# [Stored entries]
= = = = = = =

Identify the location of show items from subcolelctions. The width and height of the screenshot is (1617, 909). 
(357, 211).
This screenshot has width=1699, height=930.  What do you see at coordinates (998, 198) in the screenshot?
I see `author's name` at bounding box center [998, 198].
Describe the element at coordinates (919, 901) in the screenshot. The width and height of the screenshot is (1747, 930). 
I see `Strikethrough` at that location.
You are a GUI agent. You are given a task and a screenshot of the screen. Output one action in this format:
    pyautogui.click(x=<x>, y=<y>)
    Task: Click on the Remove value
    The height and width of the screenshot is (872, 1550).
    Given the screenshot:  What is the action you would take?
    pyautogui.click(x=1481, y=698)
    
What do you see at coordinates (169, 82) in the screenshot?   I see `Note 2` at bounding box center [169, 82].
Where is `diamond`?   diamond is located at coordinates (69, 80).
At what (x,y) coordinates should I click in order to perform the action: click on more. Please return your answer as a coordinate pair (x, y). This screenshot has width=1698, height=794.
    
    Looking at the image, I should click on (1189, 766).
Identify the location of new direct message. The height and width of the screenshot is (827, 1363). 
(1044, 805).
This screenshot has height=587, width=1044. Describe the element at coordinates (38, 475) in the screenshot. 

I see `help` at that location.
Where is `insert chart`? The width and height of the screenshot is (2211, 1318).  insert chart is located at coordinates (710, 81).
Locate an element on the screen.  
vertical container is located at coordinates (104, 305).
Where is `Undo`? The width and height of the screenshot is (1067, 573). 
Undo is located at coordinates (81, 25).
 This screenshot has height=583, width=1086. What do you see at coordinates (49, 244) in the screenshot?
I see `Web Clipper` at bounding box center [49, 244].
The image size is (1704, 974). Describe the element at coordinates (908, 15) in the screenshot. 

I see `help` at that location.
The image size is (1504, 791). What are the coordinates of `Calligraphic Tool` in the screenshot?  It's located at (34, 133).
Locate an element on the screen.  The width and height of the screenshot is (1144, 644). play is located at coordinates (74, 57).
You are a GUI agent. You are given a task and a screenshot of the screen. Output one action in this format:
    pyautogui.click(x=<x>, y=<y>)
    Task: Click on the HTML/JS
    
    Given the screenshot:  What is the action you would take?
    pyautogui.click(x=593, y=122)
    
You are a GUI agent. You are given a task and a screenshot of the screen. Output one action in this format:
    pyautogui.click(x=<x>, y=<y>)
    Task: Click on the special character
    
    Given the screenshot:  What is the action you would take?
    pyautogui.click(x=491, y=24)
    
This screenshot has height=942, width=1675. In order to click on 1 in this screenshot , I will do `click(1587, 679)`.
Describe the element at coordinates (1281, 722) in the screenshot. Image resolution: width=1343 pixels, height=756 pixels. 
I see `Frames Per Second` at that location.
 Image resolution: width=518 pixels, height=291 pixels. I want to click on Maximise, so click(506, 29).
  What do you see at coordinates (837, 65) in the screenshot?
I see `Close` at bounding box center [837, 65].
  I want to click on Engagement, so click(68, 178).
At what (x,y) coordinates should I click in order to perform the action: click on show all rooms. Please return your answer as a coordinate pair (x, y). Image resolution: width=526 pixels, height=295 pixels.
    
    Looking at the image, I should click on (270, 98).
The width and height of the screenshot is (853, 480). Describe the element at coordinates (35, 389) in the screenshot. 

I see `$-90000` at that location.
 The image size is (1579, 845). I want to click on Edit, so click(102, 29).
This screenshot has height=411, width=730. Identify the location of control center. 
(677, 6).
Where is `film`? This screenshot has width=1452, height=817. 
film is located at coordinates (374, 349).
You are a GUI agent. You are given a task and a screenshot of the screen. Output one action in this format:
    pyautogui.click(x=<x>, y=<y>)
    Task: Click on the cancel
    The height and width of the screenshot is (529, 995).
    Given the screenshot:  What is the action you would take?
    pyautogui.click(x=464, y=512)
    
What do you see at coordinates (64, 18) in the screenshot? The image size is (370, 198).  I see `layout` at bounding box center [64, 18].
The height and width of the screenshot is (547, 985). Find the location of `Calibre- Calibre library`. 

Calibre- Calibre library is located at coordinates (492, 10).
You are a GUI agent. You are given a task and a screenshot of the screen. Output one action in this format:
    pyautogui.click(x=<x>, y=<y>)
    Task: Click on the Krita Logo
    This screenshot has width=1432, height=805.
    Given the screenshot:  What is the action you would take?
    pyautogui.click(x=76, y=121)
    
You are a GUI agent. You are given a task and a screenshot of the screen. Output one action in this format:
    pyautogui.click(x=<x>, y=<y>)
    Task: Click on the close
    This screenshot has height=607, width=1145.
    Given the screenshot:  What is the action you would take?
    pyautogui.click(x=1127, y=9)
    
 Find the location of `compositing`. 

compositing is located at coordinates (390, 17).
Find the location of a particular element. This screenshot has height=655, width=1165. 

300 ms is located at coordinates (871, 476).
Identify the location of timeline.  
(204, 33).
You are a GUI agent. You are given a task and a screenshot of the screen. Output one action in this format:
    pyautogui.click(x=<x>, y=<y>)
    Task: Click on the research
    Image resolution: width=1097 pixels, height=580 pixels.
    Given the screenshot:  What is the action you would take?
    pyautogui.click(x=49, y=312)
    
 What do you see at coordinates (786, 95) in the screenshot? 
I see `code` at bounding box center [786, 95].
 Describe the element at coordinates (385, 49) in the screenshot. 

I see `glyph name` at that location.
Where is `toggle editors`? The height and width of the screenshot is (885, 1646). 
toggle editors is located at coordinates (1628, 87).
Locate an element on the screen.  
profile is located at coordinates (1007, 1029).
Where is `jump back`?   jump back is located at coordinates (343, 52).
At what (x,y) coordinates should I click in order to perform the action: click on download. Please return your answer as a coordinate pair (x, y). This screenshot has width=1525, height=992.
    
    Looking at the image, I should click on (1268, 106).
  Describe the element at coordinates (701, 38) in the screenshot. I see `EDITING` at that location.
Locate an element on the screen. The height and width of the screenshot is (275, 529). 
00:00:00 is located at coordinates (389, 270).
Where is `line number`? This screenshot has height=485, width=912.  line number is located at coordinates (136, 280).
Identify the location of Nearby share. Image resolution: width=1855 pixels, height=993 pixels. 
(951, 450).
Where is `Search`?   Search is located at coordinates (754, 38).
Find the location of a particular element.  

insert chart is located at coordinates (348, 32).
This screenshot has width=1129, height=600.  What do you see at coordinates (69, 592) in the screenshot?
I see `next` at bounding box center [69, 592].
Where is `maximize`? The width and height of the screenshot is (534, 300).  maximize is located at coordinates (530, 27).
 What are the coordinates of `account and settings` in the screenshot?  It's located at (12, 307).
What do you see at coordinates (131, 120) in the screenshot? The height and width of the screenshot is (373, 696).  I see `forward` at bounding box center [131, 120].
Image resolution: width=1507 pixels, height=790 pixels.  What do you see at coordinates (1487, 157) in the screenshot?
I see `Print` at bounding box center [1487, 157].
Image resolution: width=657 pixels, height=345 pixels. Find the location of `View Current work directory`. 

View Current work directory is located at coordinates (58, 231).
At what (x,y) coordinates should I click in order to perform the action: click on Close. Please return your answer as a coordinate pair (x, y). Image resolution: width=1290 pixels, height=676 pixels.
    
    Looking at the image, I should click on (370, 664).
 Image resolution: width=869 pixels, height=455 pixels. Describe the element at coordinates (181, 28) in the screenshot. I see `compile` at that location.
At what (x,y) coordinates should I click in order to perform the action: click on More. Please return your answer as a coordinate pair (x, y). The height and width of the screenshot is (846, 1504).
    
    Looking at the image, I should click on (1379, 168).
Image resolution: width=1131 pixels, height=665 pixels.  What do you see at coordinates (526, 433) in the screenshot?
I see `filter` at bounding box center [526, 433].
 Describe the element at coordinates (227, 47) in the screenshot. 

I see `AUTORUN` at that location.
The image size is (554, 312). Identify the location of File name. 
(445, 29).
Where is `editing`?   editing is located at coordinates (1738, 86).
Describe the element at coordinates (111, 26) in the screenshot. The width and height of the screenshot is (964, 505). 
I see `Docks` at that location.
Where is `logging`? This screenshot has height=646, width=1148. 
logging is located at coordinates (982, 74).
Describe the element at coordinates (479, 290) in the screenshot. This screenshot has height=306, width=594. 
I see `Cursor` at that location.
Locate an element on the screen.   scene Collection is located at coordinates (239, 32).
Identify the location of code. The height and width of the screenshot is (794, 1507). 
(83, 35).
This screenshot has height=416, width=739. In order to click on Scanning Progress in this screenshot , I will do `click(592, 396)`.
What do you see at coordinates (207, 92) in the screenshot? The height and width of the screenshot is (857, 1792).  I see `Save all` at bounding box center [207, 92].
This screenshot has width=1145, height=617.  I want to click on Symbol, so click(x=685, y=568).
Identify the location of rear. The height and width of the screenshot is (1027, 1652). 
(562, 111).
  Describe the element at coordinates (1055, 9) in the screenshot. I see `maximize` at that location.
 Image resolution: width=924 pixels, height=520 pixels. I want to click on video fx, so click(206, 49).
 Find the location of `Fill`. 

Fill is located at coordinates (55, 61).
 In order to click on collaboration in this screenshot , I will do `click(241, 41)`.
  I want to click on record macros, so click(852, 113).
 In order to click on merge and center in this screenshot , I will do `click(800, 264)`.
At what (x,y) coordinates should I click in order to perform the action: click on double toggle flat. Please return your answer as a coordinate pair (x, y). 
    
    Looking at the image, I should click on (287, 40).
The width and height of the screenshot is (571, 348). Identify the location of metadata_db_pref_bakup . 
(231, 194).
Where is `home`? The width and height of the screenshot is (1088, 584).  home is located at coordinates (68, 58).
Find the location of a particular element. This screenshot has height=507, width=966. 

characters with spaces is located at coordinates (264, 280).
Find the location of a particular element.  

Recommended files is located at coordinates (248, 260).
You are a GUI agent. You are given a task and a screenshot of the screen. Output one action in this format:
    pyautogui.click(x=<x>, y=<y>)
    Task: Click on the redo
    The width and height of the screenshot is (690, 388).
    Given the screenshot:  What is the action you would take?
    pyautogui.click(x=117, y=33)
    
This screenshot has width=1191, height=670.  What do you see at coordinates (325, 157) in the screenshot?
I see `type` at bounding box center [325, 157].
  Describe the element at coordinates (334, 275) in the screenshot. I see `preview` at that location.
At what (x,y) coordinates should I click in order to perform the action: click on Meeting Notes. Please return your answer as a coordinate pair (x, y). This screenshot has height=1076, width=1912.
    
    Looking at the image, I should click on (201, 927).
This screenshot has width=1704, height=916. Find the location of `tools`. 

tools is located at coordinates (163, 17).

= = = = = = =

# [What you are asked to do]
Report every line of the records above that contains the string "directory", matching case exactly.

# [Finished task]
Image resolution: width=657 pixels, height=345 pixels. Find the location of `View Current work directory`. 
View Current work directory is located at coordinates (58, 231).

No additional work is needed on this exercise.